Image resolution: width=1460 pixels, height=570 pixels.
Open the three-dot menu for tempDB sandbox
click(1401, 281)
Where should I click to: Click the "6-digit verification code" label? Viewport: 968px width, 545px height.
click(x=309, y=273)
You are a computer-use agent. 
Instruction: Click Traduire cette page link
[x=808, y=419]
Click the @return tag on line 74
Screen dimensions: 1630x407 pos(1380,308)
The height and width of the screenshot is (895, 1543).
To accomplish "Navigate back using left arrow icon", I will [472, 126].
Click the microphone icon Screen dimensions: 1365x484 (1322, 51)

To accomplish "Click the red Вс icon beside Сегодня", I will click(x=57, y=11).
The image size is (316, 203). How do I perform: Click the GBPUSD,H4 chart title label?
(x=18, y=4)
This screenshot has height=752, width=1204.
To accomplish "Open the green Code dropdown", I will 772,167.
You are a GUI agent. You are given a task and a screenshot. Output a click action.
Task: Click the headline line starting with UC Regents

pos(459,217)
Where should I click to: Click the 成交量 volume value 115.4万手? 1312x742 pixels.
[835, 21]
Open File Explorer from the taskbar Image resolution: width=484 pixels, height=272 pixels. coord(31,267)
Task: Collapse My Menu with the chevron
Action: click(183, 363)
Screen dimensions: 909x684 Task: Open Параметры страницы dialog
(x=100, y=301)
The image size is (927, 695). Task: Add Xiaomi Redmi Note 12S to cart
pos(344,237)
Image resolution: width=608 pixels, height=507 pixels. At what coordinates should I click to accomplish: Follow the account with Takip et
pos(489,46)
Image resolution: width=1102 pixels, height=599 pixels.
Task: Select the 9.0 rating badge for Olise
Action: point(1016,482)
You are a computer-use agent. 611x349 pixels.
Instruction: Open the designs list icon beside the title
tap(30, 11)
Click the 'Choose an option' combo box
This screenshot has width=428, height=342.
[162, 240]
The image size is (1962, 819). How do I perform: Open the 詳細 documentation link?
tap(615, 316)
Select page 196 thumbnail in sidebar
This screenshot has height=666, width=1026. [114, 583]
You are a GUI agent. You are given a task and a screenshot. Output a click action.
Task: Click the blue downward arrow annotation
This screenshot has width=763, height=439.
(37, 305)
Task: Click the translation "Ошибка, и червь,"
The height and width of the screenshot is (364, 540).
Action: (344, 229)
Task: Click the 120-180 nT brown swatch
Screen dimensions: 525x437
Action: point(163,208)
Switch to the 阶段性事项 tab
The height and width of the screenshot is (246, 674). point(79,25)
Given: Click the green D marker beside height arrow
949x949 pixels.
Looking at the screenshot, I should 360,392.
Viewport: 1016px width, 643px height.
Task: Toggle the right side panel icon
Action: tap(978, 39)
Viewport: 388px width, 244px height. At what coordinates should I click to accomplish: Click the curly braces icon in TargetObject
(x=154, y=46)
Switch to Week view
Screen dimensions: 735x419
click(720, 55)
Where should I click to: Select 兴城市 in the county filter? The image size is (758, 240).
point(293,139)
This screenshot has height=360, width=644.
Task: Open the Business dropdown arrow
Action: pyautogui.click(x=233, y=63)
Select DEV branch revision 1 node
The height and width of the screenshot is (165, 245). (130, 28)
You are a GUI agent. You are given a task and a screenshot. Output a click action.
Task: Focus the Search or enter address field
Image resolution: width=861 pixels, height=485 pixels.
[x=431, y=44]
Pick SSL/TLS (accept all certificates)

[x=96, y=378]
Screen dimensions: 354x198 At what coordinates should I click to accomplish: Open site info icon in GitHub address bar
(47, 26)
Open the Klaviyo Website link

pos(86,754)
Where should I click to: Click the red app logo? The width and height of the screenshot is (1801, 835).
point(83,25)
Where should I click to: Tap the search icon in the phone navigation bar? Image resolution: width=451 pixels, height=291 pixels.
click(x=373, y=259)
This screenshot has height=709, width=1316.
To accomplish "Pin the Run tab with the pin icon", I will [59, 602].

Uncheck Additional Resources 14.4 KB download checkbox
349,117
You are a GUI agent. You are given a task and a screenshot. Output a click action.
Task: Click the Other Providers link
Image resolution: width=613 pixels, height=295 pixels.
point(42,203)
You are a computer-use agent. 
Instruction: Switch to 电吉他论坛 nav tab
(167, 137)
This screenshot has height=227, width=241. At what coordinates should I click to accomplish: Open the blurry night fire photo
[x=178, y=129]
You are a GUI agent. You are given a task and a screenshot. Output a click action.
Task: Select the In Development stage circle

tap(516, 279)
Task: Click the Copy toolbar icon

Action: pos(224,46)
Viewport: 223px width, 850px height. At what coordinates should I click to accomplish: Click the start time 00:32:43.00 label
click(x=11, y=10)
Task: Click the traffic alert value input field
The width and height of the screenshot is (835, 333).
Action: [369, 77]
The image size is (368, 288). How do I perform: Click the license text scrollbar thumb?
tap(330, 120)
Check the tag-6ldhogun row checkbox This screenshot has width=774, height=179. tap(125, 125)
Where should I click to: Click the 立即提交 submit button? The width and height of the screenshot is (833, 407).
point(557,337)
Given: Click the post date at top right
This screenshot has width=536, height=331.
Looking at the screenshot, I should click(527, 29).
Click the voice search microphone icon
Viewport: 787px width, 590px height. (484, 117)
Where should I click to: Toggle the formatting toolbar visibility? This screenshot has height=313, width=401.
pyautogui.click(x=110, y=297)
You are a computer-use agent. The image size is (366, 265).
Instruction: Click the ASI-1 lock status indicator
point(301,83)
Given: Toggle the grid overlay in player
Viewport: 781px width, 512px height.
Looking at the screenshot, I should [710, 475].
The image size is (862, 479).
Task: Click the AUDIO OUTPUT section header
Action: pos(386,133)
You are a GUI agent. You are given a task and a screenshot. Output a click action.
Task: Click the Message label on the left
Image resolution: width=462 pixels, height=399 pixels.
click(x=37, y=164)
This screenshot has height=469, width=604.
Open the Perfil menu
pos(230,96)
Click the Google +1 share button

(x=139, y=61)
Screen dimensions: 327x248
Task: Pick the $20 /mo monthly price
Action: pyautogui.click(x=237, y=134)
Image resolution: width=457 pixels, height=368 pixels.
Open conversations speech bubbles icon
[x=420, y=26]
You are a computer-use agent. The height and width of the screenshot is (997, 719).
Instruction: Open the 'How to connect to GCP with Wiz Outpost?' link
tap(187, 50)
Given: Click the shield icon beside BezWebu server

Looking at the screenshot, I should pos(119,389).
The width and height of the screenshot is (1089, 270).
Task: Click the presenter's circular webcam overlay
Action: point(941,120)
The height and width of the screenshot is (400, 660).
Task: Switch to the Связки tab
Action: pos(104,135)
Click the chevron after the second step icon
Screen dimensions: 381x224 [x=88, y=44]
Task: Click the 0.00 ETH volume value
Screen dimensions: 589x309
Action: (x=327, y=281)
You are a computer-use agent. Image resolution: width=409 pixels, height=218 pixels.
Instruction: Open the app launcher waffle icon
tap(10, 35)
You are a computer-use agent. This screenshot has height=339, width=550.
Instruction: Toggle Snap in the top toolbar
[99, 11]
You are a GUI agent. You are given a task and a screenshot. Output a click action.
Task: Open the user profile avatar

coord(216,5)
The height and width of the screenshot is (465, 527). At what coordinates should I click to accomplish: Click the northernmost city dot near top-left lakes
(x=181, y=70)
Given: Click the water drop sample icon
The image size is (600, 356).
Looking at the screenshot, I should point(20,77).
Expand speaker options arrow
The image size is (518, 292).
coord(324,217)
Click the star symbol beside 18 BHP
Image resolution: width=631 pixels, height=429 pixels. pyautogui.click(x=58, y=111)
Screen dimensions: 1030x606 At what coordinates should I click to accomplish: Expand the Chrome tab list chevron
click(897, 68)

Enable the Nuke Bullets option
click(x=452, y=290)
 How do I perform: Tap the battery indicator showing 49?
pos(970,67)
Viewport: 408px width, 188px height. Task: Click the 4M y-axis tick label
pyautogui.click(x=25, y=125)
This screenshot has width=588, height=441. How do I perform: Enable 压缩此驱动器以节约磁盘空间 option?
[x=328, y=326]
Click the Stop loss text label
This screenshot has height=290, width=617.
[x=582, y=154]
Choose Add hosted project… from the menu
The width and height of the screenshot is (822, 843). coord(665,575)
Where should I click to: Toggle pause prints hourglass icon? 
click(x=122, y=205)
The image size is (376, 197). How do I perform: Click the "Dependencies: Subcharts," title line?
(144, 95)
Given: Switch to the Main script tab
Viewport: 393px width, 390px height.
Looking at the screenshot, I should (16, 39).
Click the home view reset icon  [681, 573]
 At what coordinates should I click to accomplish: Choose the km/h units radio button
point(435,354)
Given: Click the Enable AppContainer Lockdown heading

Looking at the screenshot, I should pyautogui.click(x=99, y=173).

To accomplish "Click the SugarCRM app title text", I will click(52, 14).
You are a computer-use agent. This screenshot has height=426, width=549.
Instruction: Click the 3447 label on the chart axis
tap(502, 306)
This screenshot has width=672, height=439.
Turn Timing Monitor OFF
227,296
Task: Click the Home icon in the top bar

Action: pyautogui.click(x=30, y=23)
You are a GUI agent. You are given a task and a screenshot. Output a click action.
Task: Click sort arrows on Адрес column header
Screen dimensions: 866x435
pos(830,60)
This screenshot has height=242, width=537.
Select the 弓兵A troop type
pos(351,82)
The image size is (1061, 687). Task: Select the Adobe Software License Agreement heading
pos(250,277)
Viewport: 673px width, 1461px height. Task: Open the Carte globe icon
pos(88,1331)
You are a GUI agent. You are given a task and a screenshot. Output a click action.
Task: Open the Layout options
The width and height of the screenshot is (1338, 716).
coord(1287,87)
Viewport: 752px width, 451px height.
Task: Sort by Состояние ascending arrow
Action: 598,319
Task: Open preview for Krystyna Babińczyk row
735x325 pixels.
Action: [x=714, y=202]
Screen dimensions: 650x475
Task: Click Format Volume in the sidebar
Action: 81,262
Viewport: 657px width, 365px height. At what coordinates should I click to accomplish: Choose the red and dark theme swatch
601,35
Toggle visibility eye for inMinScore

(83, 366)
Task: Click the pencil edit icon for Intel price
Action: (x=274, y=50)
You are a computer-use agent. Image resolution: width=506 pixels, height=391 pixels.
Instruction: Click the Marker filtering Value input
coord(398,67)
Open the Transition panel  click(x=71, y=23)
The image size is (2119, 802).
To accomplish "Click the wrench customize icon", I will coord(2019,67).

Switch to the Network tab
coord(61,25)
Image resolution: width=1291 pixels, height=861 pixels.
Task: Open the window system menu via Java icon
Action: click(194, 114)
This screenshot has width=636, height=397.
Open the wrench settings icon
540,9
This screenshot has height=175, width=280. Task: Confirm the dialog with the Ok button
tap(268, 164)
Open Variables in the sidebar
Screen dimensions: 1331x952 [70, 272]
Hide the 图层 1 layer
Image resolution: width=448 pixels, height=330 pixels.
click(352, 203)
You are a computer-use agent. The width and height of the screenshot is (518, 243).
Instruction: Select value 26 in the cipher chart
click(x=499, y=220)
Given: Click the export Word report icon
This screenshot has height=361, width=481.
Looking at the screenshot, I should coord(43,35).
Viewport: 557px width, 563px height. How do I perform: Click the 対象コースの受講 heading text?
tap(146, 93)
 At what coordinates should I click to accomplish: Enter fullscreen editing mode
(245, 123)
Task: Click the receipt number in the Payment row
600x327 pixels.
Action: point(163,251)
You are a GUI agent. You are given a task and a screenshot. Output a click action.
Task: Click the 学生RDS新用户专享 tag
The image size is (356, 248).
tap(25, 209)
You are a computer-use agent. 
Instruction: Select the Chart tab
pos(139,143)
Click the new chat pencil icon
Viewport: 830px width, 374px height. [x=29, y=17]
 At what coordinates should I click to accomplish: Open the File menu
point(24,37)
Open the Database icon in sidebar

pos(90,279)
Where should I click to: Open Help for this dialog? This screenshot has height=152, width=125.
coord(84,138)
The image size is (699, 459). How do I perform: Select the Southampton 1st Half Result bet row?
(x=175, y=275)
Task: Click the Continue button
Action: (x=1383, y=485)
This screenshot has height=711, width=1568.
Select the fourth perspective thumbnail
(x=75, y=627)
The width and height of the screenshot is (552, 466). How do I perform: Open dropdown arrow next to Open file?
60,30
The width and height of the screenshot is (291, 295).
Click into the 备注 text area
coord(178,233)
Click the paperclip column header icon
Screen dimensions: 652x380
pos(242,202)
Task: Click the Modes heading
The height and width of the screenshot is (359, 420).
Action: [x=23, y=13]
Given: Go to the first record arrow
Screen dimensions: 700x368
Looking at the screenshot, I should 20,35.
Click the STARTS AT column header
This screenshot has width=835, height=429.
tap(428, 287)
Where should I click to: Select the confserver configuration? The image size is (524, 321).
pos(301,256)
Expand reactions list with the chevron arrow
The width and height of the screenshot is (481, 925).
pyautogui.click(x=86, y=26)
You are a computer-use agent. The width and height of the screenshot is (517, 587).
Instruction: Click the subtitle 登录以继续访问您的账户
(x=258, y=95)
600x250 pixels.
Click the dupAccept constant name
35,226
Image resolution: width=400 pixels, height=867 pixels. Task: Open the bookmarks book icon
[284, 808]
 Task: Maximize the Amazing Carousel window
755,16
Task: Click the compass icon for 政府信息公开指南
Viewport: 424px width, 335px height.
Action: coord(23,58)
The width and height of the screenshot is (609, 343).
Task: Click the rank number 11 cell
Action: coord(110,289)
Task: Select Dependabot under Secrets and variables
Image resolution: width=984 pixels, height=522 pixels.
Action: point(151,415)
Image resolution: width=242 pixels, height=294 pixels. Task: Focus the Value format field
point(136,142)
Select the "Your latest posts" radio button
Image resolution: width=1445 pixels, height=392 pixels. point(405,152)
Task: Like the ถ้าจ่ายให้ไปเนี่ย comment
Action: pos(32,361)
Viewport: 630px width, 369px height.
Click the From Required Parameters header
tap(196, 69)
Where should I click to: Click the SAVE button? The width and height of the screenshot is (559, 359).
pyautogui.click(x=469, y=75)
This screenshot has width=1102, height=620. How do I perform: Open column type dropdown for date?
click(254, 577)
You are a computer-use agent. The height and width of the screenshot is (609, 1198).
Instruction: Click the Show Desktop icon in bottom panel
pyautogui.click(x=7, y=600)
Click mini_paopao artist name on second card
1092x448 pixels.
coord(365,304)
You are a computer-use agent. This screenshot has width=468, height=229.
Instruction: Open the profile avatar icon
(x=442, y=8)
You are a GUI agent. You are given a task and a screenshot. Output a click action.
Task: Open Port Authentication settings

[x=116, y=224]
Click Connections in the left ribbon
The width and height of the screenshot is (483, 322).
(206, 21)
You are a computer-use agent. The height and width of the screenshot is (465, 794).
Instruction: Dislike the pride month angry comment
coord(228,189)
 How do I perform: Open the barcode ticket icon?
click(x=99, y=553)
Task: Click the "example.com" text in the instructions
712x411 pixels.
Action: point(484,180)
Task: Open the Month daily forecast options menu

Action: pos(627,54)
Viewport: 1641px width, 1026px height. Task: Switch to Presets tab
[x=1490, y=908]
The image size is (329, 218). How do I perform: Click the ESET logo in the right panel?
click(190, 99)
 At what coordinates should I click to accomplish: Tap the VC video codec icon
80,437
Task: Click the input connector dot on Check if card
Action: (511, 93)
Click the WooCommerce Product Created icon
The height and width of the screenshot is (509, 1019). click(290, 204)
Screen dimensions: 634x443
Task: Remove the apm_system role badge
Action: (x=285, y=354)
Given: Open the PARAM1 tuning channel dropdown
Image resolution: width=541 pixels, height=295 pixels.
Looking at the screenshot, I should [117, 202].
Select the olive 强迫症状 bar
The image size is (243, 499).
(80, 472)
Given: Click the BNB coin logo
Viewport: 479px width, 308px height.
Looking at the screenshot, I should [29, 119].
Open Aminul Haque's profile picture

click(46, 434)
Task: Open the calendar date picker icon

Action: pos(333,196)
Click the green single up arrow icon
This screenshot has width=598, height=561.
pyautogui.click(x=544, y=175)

-- Task requirements --
Report the number of lines above that hold "will", and leave out everything else.

-- Response below --
6